9/1/21

Quizás no se trate de dónde queremos ir, sino de todo lo que queremos dejar atrás

QUEREMOS IRNOS A VIVIR AL CAMPO

El campo es nuestro paraíso perdido. Nuestra engañosa retropía. La imagen que condensa nuestros anhelos postcapitalistas. Quizás no se trate tanto de dónde queremos ir, sino más bien, de todo lo que queremos dejar atrás.

Mucha gente quiere irse a vivir al campo. Supongo, tampoco es que haya hecho una encuesta. ¿Quién necesita las frías estadísticas cuando la sed de aire libre y horizontes, y el ahogo de prisas y urbanizado oxígeno, acaban siendo la cara y cruz de tantas conversaciones? ¿Pa' qué queremos barómetros y sondeos cuando la pulsión de huida nos lleva en masa a atrapar el mismo aire, tomar el sol y una birra en las mismas plazas de los mismos pueblos, caminar entre los mismos pinos, cada vez que el trabajo nos libera?

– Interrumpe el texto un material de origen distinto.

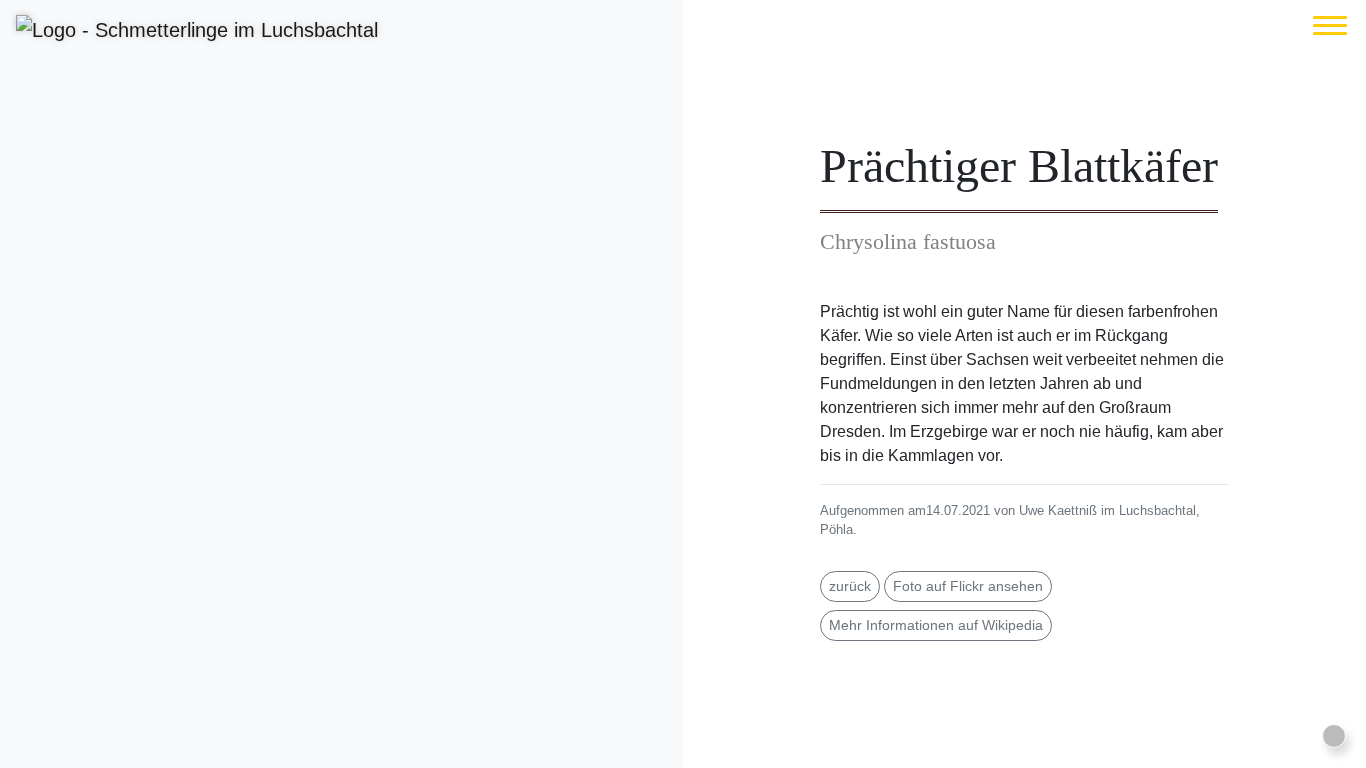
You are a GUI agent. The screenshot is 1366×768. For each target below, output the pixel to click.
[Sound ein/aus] (1334, 736)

Las cosas cambian más rápido de lo que cambiamos nosotras. Todo nace y se extingue a un agresivo ritmo. Las novedades se multiplican y apelotonan, la lista de tareas pendientes ocupa varias páginas. La ciudad está llena de objetos. Se publicitan en las vallas y las pantallas, se venden en las tiendas, se compran a destajo. Tenemos muchas cosas que de nada nos sirven, nos falta tanto de lo necesario.

A un lado de la balanza se acumula lo efímero y lo superfluo, lo plástico y lo obsolescente, del otro lado escasea el tiempo, el silencio y la seguridad: la que te da un techo, saber qué será de tu vida el año que viene, tener la certeza de que tendrás suficiente dinero en la cuenta para pagar tu porción de calma.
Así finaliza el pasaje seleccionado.